O drama enfrentado diariamente por quem utiliza o transporte público coletivo não é novidade. A demora nas paradas, condições precárias dos veículos e a imprudência dos condutores são apenas alguns dos problemas de quem não possui condução própria.

A péssima condição do transporte coletivo acaba obrigando a população a recorrer a outros tipos de transporte como Alternativos, Executivos e Kombi Lotação para conseguir cumprir os compromissos do dia. A estudante Mara Elis de Pinho, 25, conta que espera em média 30 minutos na parada de ônibus da avenida Autaz Mirim para conseguir chegar no curso no Centro e algumas vezes a demora é muito maior. “Quando está engarrafado ou o ônibus atrasa mesmo, a única solução é apelar para os mototaxistas ou então chego atrasada”, explicou Maria Elis.

De acordo com Maria Elis, essa demora não é exclusividade de quem mora na Zona Leste, pois ela trabalha em um restaurante na Zona Norte e lá a situação também não é fácil.

Além da demora que a população acostumou e convive todos os dias, a imprudência dos condutores chama atenção.
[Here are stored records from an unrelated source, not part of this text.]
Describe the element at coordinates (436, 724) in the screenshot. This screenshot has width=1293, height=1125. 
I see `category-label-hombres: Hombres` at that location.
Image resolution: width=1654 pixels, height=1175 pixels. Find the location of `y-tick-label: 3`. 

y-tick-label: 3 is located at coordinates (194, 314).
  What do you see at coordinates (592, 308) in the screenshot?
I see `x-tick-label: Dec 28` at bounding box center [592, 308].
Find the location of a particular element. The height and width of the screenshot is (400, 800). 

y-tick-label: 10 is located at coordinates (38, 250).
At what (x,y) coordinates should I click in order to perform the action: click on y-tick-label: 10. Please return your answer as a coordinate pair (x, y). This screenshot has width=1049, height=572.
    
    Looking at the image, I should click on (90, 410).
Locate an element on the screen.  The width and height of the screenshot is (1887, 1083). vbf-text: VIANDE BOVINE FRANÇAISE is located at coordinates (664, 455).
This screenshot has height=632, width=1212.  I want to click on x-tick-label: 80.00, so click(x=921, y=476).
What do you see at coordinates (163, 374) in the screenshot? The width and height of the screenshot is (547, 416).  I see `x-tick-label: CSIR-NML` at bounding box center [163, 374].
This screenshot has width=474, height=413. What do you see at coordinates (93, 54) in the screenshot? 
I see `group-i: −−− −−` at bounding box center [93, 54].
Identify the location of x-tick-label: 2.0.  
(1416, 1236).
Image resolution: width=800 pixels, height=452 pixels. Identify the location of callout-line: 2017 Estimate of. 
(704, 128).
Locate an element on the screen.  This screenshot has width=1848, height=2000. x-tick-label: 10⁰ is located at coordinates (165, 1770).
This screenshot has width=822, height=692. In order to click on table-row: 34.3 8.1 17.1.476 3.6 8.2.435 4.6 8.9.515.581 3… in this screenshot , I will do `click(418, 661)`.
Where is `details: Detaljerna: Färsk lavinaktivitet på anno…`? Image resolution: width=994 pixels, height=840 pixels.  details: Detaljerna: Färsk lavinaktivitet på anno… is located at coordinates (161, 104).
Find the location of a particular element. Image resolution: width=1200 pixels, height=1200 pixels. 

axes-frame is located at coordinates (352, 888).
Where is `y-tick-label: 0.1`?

Na Zona Leste, basta alguns minutos nas principais ruas para se flagrar manobras perigosas que colocam em risco a vida de quem utiliza o transporte. Mototaxistas levando pessoas com objetos como aparelhos de ar condicionado, ônibus Alternativo ultrapassando outros veículos sem dar sinal, são só algumas das cenas vistas a todo momento.

Cenas

Com a licitação do transporte Executivo e Alternativo suspensa desde o último mês de abril, por medida cautelar expedida pelo Tribunal de Contas do Amazonas (TCE/AM), a Superintendência Municipal de Transportes Urbanos (SMTU), aguarda decisão para dar continuidade ao processo. Enquanto a situação não é resolvida, a sensação de quem depende desse e de outros tipos de transporte é de que não há nenhuma fiscalização.

Mesma situação dos mototaxistas, que parece estar longe do fim, pois de acordo com a estimativa da União Estadual dos Mototaxistas, seis mil deles circulam pela cidade, e desses apenas 1.679 atenderam os requisitos do edital, restando ainda 4.321 mil na ativa, porém irregulares. Além disso, para as 3.303 mil vagas disponibilizadas, 1.624 mil não foram preenchidas por falta de atendimento às normas definidas pela prefeitura.